[Saved data entries]
"""

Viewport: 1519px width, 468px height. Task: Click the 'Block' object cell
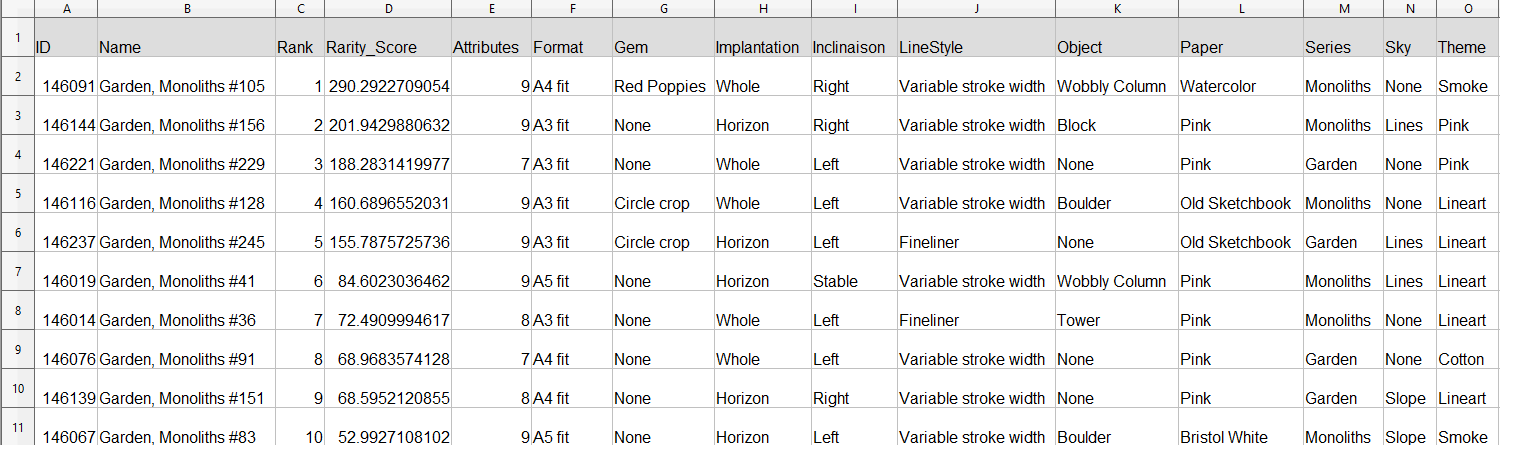pos(1116,125)
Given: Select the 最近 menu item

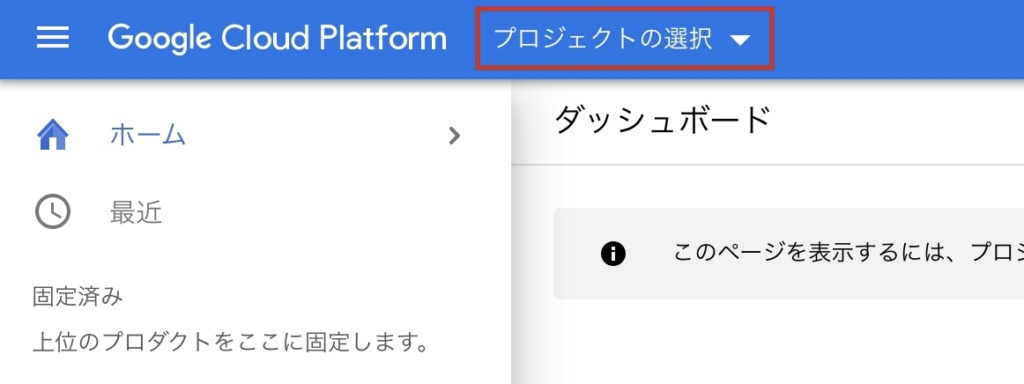Looking at the screenshot, I should tap(136, 213).
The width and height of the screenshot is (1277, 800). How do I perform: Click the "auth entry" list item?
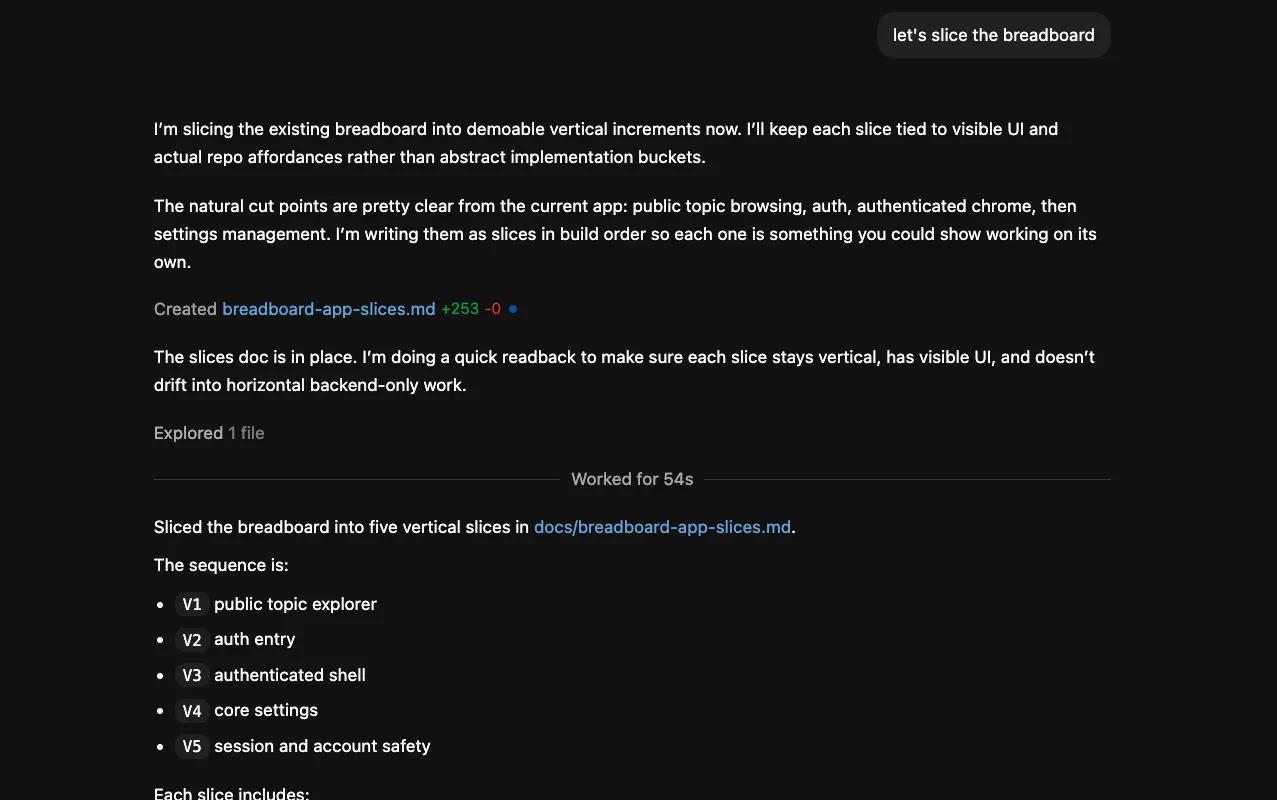254,639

"""

→ EXERCISE
Beginning with the line that has "The width and", repeat each remaining line of the data above word for word, keeping pictures out.

→ REPLY TO THE TASK
The width and height of the screenshot is (1277, 800). How do I perform: Click the "auth entry" list item?
254,639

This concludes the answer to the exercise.